Published for National Bed Month, results of The Sleep Council’s Great British Bedtime Report provide a ground-breaking insight into the nation’s changing sleep habits. “It is the first time we have ever undertaken such wide ranging benchmark consumer research,” said Lisa Artis of The Sleep Council, “and being able to compare this year’s data against that produced in 2013 really helps to set the nation’s changing sleep habits into context”.
Britons are increasingly turning to the bottle at bedtime – and less and less towards their partner.
According to the results of its latest Great British Bedtime report (first conducted in 2013), leading advisory body, The Sleep Council, says alcohol in particular is increasingly being used as a ‘sleep remedy’.

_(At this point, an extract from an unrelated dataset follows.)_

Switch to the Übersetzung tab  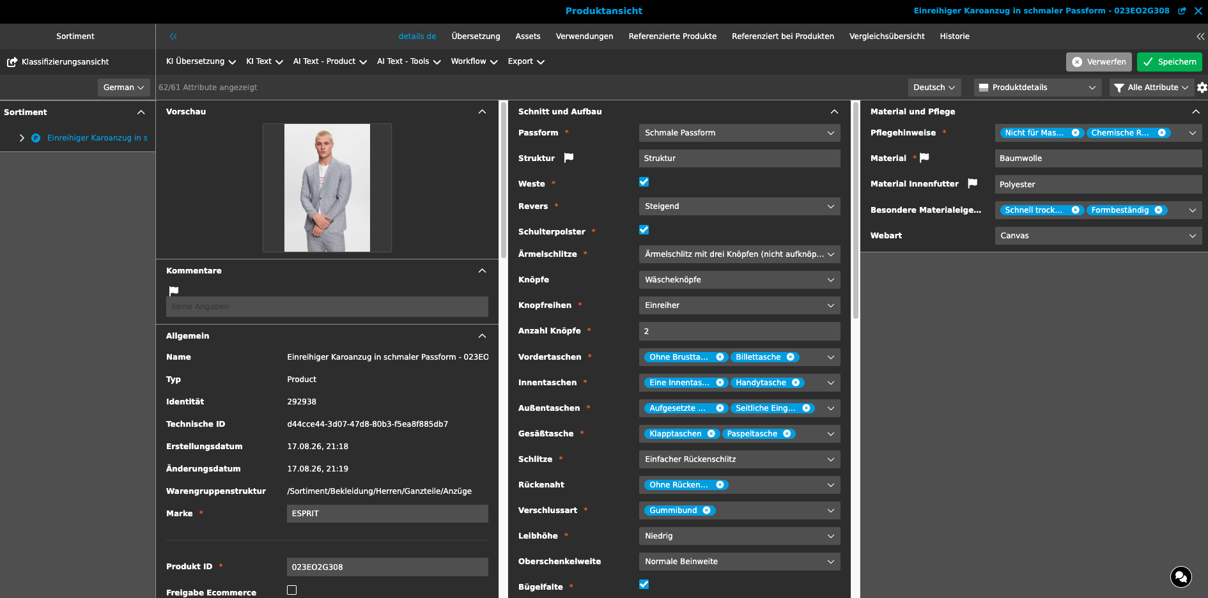click(x=476, y=36)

- A quarter (25%) of those questioned for the 2017 report as opposed to 16% in 2013 said they used alcohol to help them nod off.
- The number of Brits who don’t share a bed with their partner has increased from 8% to 12%.
- As well as alcohol, more and more people are turning to medication, music and meditation in their quest to get a good night’s sleep.
Not surprising, perhaps, given almost three-quarters of Brits sleep less than seven hours a night with more than one in 10 (12%) sleeping for less than five hours.
Those turning to music to help them sleep grew from 17% in 2013 to 24% in 2017, and meditation has also grown in popularity – from 8% to 12%.